### Task directions
Copy each line of the entries beneath that contains the word "will".

-- Listed entries follows --

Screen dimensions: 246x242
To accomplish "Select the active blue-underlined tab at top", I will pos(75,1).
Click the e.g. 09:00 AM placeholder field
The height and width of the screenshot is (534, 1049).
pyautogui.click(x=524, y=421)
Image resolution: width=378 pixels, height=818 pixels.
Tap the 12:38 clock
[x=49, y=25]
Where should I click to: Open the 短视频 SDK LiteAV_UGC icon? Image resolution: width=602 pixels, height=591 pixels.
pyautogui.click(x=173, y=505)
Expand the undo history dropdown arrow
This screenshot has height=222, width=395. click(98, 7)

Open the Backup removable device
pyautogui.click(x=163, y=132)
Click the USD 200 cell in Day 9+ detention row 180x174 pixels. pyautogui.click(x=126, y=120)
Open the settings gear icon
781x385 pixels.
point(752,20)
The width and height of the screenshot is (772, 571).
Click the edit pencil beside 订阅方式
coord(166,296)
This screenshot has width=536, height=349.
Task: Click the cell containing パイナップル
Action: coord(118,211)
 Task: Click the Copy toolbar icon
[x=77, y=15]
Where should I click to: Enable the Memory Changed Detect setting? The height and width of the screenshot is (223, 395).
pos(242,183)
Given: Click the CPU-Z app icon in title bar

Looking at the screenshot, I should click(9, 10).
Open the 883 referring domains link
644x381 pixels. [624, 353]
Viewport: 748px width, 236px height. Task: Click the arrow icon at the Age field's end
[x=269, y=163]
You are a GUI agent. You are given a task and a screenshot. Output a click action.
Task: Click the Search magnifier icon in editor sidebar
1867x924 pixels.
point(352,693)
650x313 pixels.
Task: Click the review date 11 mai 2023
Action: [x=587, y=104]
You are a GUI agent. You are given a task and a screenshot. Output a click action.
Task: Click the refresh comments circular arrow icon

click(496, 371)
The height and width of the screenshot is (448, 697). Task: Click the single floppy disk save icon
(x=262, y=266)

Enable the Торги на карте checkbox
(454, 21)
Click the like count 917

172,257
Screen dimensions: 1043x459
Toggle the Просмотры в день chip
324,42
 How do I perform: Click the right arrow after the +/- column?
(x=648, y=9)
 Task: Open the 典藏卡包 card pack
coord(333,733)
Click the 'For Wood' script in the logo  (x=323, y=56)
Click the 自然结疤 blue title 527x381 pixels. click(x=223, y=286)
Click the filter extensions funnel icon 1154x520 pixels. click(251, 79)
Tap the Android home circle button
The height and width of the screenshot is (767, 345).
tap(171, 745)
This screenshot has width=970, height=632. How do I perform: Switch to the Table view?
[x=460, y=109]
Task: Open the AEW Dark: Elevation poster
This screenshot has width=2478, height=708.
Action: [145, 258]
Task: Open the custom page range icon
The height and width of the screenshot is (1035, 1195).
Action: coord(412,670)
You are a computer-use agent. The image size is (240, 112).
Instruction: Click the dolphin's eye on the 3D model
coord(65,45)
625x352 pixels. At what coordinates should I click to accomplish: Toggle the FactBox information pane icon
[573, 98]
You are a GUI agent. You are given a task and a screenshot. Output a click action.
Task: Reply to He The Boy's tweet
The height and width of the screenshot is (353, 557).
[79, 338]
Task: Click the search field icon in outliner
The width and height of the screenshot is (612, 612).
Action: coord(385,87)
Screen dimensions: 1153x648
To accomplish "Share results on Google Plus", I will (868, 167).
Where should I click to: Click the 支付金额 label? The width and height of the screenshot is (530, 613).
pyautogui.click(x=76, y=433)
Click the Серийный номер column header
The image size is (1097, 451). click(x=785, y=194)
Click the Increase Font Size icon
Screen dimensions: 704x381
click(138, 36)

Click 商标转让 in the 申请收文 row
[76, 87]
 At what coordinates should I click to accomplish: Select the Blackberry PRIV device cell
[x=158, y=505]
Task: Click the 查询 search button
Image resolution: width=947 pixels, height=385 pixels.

-- Listed entries concluded --

### Answer to this problem
To accomplish "Select the active blue-underlined tab at top", I will pos(75,1).
To accomplish "Share results on Google Plus", I will (868, 167).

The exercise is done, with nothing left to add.